Trifluoromethylphenylpiperazine
3-Trifluoromethylphenylpiperazine is a recreational drug of the phenylpiperazine chemical class and is a substituted piperazine. Usually in combination with benzylpiperazine and other analogues, it is sold as an alternative to the illicit drug MDMA.
Use and effects
TFMPP is rarely used by itself. In fact, TFMPP reduces locomotor activity and produces aversive effects in animals rather than self-administration, which may explain the decision of the DEA not to permanently make TFMPP a controlled substance. More commonly, TFMPP is co-administered with BZP, which acts as a norepinephrine and dopamine releasing agent.
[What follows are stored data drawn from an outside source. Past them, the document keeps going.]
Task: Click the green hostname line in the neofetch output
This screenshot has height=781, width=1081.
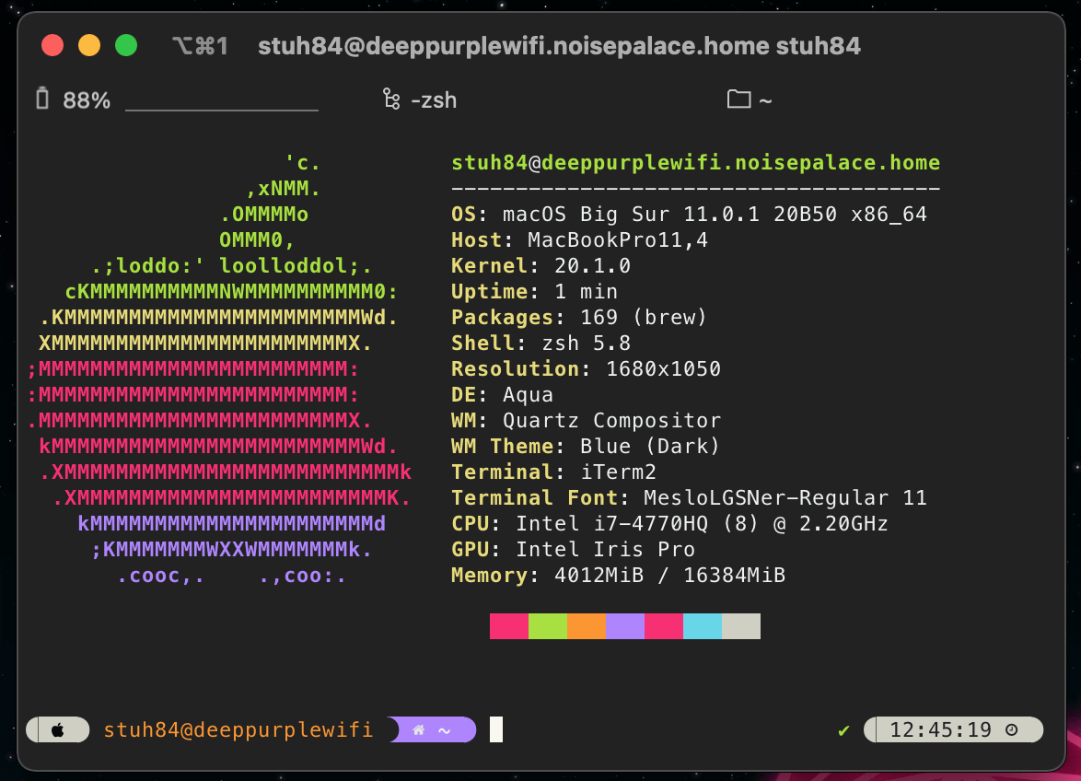Action: click(x=695, y=162)
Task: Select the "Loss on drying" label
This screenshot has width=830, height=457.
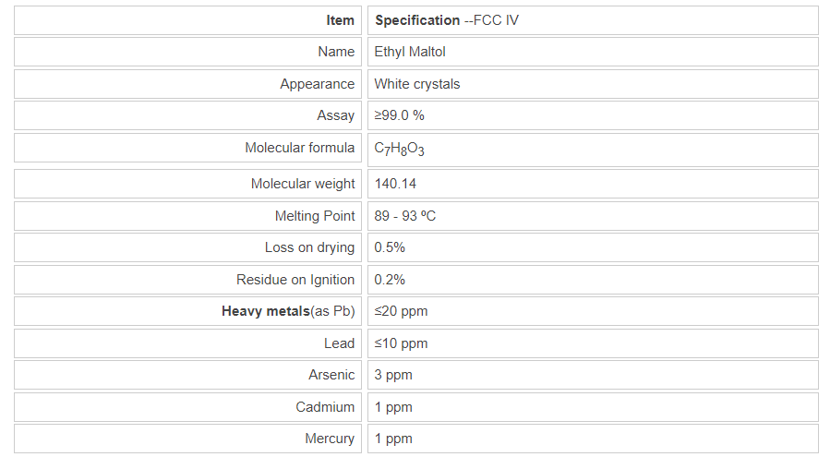Action: coord(309,247)
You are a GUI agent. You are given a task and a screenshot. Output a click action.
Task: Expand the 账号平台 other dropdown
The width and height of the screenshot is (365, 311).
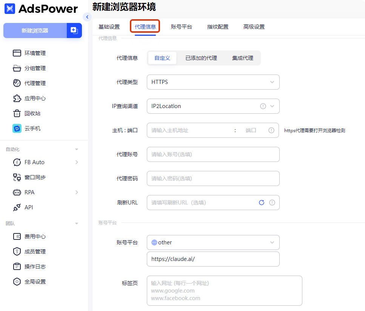coord(213,242)
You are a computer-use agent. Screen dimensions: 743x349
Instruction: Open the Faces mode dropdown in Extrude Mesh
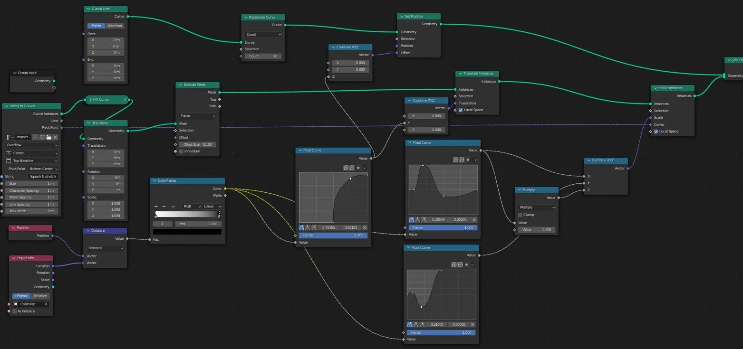pyautogui.click(x=197, y=115)
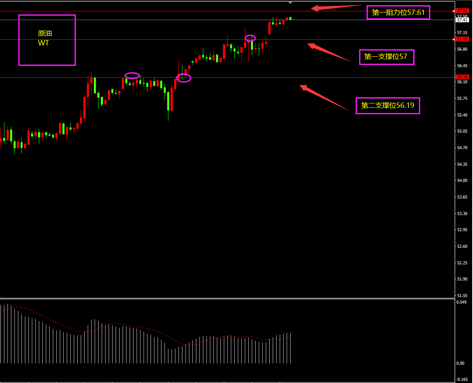Select the 原油 WT text box
473x383 pixels.
click(x=47, y=40)
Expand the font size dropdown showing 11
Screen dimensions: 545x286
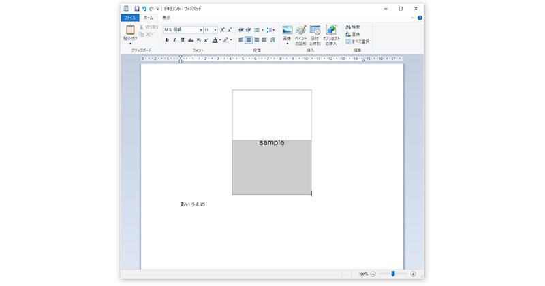tap(215, 30)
Due to the serotonin agonist effects and increase in serotonin, norepinephrine, and dopamine levels produced by the BZP/TFMPP combination, this mixture of drugs produces effects which crudely mimic those of MDMA.In a clinical study, TFMPP produced effects in humans including dysphoria, dextroamphetamine-like effects, tension and anxiety, mental confusion and "bewilderment", and increased ratings of "drug liking", "high", and "stimulated". The drug has been anecdotally reported to produce mild psychedelic effects in humans, but no hallucinogenic effects with the drug were described in the study at the employed dose.
Side effects
The combination of BZP and TFMPP has been associated with a range of side effects, including insomnia, anxiety, nausea and vomiting, headaches and muscle aches which may resemble migraine, seizures, impotence, and rarely psychosis, as well as a prolonged and unpleasant hangover effect. These side effects tend to be significantly worsened when the BZP/TFMPP mix is consumed alongside alcohol, especially the headache, nausea, and hangover.However, it is difficult to say how many of these side effects are produced by TFMPP itself, as it has rarely been marketed without BZP also being present, and all of the side effects mentioned are also produced by BZP. Studies into other related piperazine drugs such as mCPP suggest that certain side effects such as anxiety, headache and nausea are common to all drugs of this class, and pills containing TFMPP are reported by users to produce comparatively more severe hangover effects than those containing only BZP. The drug can also cause the body to tremble for a long period of time.
Pharmacology
Pharmacodynamics
TFMPP has affinity for the 5-HT1A, 5-HT1B, 5-HT1D, 5-HT2A, and 5-HT2C receptors, and functions as a full agonist at all sites except the 5-HT2A receptor, where it acts as a weak partial agonist or antagonist. Unlike the related piperazine compound meta-chlorophenylpiperazine, TFMPP has insignificant affinity for the 5-HT3 receptor. TFMPP also binds to the SERT and evokes the release of serotonin. It has no effects on dopamine or norepinephrine reuptake or efflux.TFMPP has been found to reduce aggression in rodents. It produces the head-twitch response, a behavioral proxy of psychedelic effects, in rodents, and hence would be predicted to have hallucinogenic effects in humans. TFMPP was not self-administered by rhesus monkeys, suggesting that it lacks reinforcing effects.